Post Pandemic: Caution
The two pandemic ridden years were a roller-coaster for everyone. Within the arts world, one went from shock to despair to hope to new normals. With the world opening up in recent months and hopefully having put the worst of the pandemic behind us, let us take a moment to stand aside and take a good look at our New Normal. It is time to ask some important questions.
When the pandemic hit us in 2020, and the digital platforms took over our world, many were shouting caution so that the online world did not take on the evils of what existed in our offline world. To not let organisers take advantage of opportunity seeking artistes, to find ways of making performance financially viable for dancers, to establish democratic processes that would safeguard the artiste …were some of the bullets in a list that was long.
What has transpired over the past 2 years? Several performers took to performing from living rooms -either to entertain the world that was locked in or to use the time to gain some visibility on digital platforms. In equal measure we saw empathy and snootiness becoming apparent. For all the people who embraced the grit and expressed solidarity with those trying hard to bide by difficult times, there were those abusing their privilege and using their power to demean people and their homes. Power dynamics could not have been more apparent and on public display as during the times of the pandemic. Did these power structures change or did we turn a blind eye? For some, the time away from performance allowed for understanding and acknowledging how these power structures functioned – where it originated, how it evolved and why we find ourselves in lopsided power structures. The seeds were sown. Change is imminent. What we do require now is for more artistes to engage in these conversations about power in objective environments. Empowerment in its truest sense will come from every individual grasping the power that they have been made to believe wasn’t theirs. There are people in power who understand their responsibility and work to extend their power to those who may not have it. The need now is to enable a multiplication of the work that they do so more artistes can be uplifted. That kindergarten story of the birds caught in the hunter’s net holds true always. Together, we can disrupt to empower ourselves. The fact that the word ‘disrupt’ has gained fame in other arenas to establish a positive connotation must ring within the arts too.
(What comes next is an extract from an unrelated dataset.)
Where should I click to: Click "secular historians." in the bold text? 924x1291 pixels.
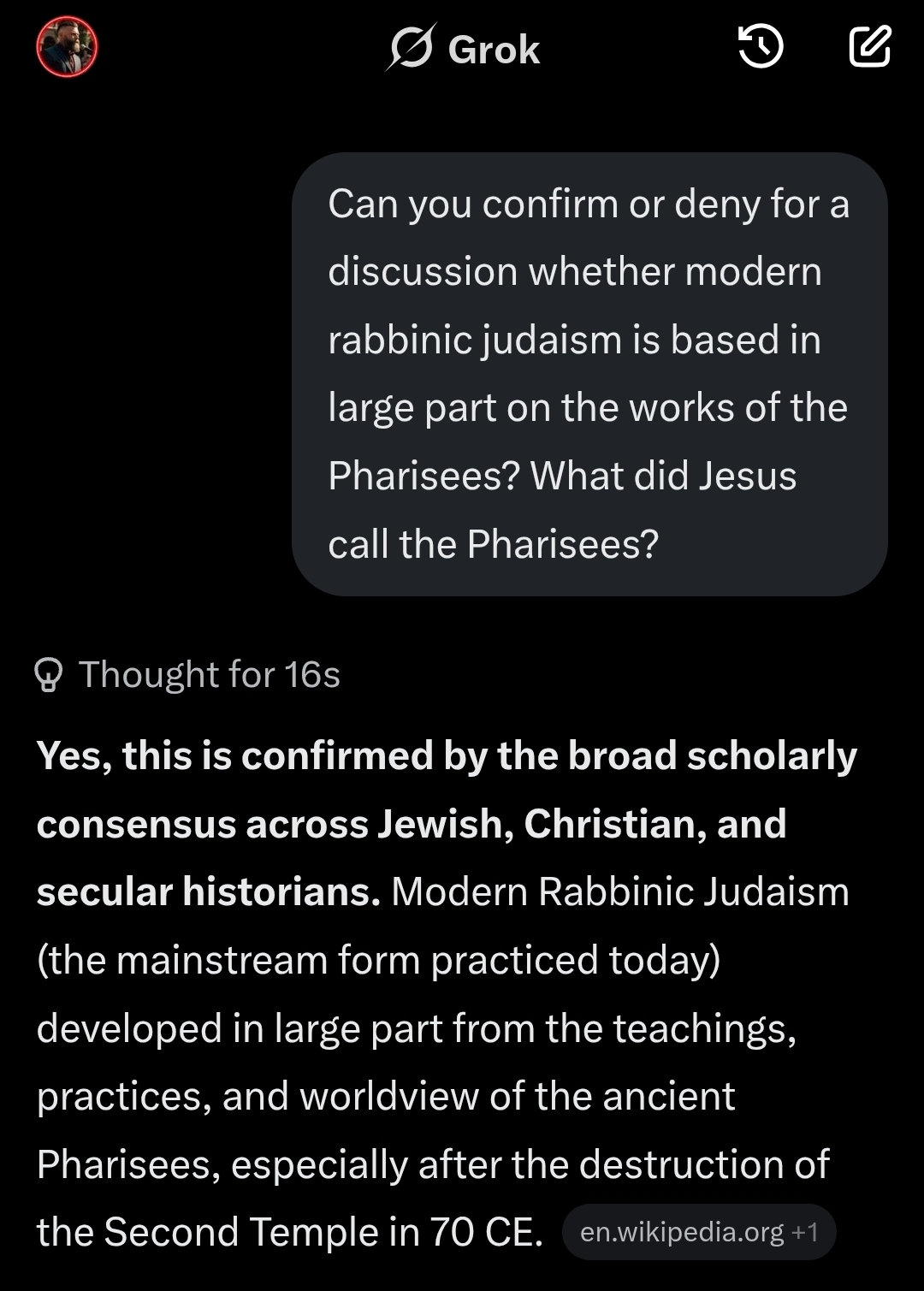208,891
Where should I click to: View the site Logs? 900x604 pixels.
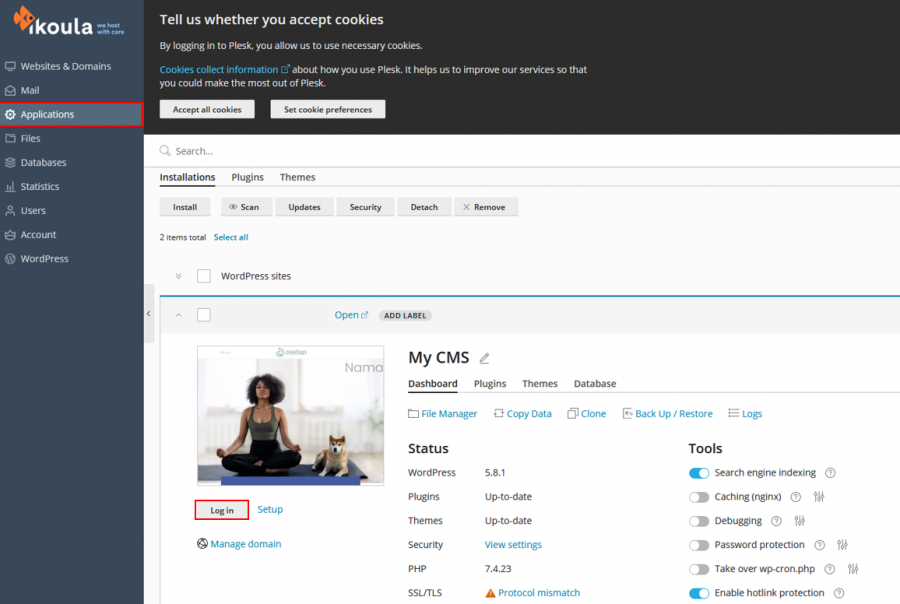tap(745, 414)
When artistes lost lives, the immediate need was to find ways to provide for their families, and rightly so, a number of individuals and organisations helped route aid to those who needed it. But it is time now to look at why such desperate situations were created. The per capita income of artistes has not changed much. Many are still working hard to recover from the financial strain of the past 2 years. Where do artistes stand- as ‘non-essential’ workers of society? Performing and accompanying artistes who were initially wary of exploring other avenues apart from teaching and performing have found that it helps to acquire additional skills that may bring in additional income. Where do we then stand with respect to performance as a viable financial arena? Has the New Normal yielded any new possibilities for the performer to sustain? Ticketed shows and added digital broadcast may provide one answer. But there is a need to have a louder voice when it comes to establishing art as an integral part of society’s well-being. Billionaires who can reach space and those who commend them must think and act – the arts and the economics we amount to continues to be pitiable. How can we influence corporations and Governments to provide for the arts? Artistes who find themselves higher up in the ladder of power, petitions from individuals and communities of artistes, and most importantly artistes not undervaluing the art they create – will all need to come together for the New Normal to be better than our old.
Will the pandemic years only prove to be a pause with a return to status quo? We sure hope not. Will the squabble for prime slots at ‘prestigious’ sabhas return to haunt the performer? Visibility is key for a performer, but could the pandemic years have taught the performer that a slowing down of pursuit of performance can be the key to a more fulfilling journey? Perhaps, but performers in real life will now compete with the precedent that the reel world has set. Eyeball grabbing antics on 60 second reels and online popularity are now translating into real life popularity too. Will we tire of this or will this become the new norm? Without labelling or pitting one kind of art versus the other, is it possible for all forms of art to find live audiences in a world that is becoming lazy to step out of homes and away from screens?
The New Normal brings up questions of Caution. We must tread carefully, think deeply and act deliberately.